## Provided material
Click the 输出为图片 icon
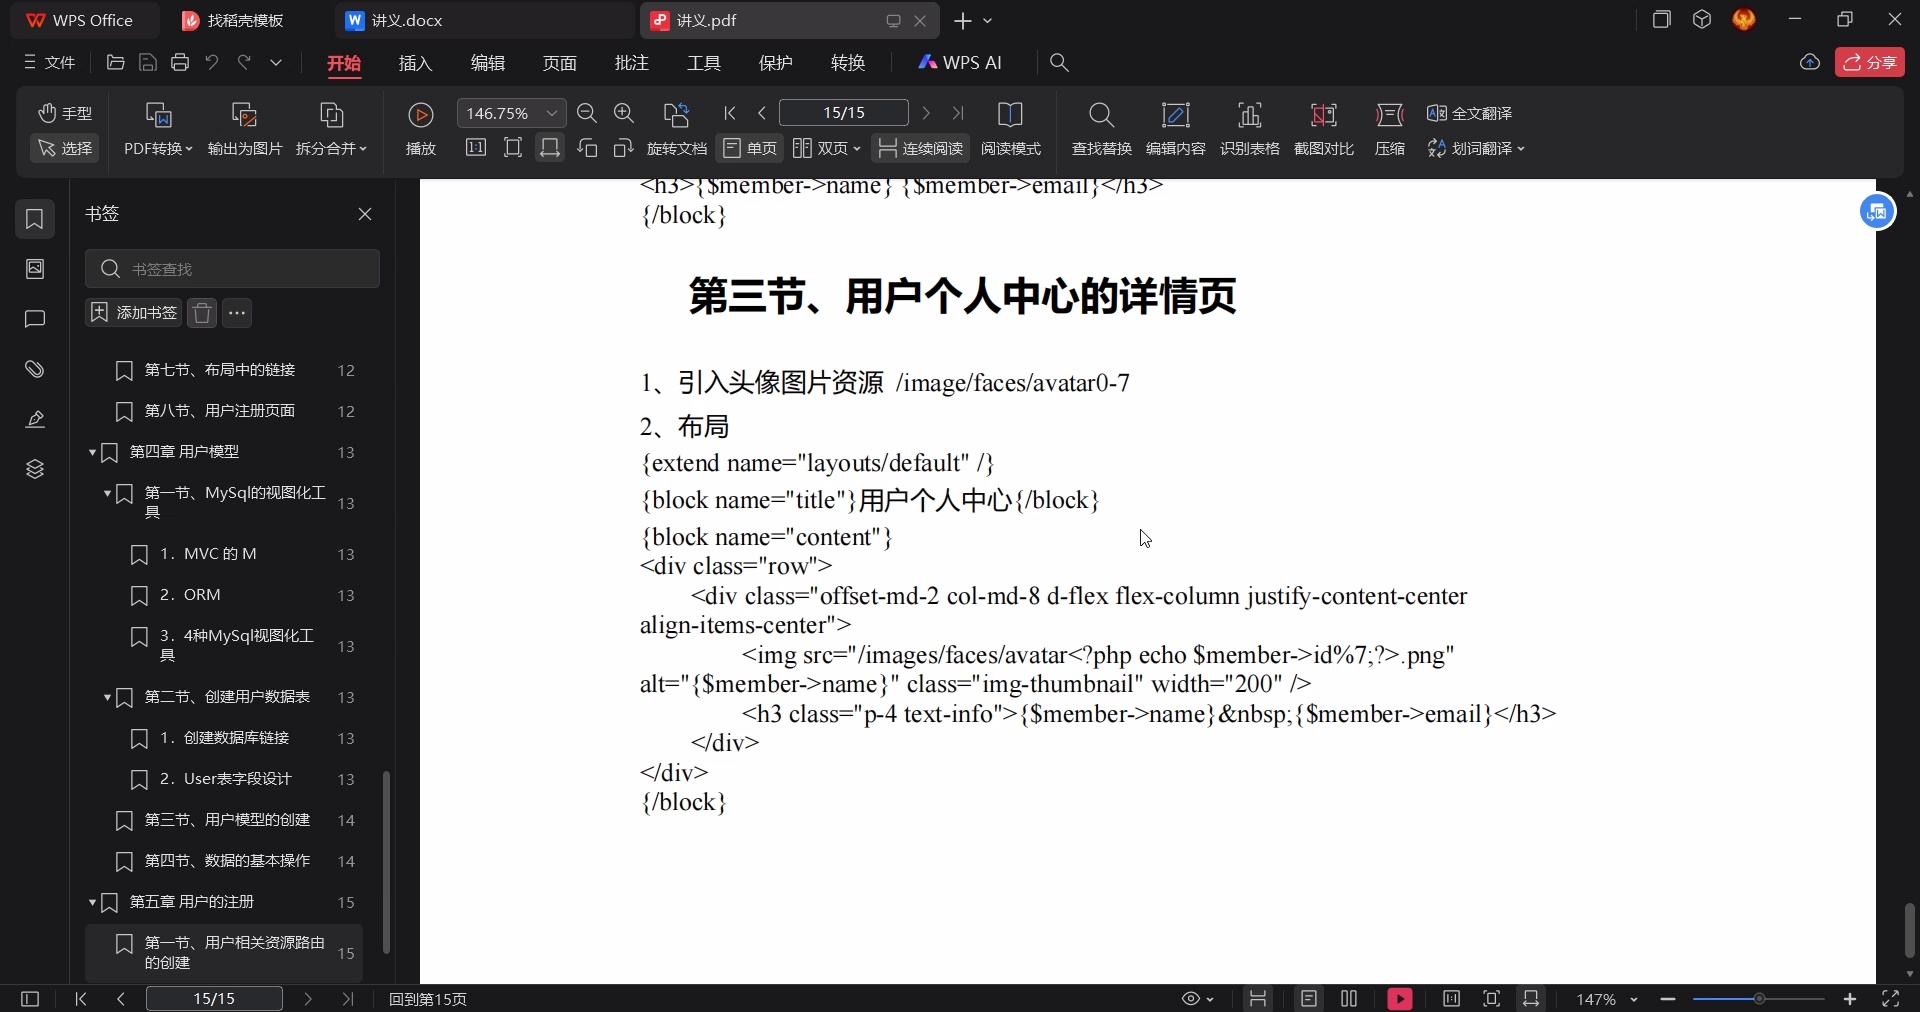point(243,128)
---
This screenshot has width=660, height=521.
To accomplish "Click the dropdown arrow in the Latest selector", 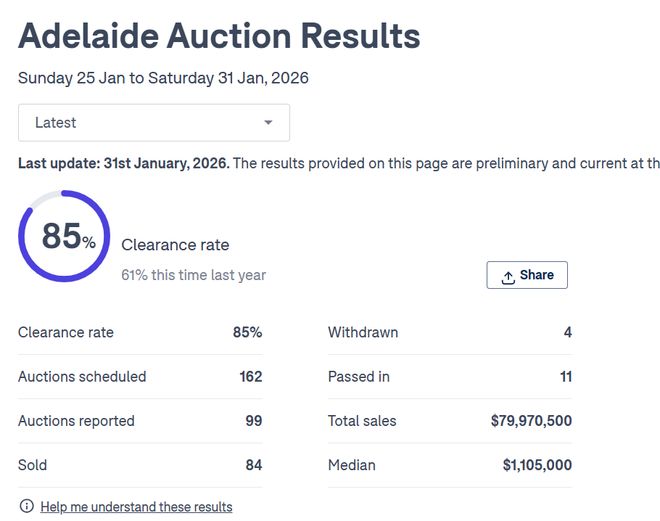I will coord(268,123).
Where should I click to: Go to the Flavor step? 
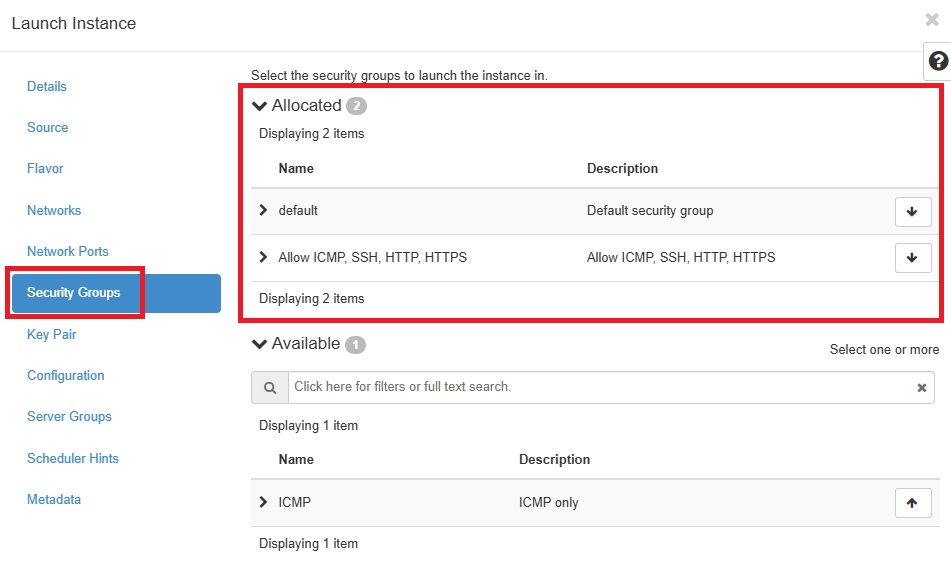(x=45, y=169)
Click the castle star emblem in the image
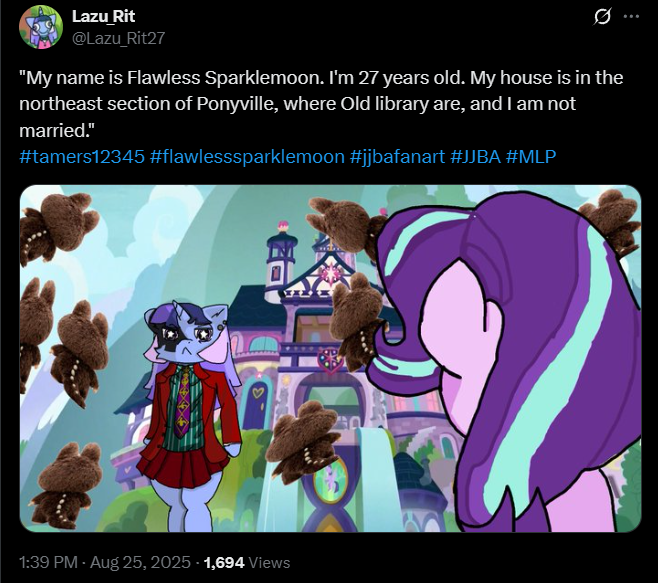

## Task goal
Extract the lines starting at the one containing "Where should I" and ending at the one containing "Click the castle star emblem in the image", copying them word for word, and omit the pictures.

## Finished task
Where should I click to: Go to the Flavor step? 
(x=45, y=169)
Click the castle star emblem in the image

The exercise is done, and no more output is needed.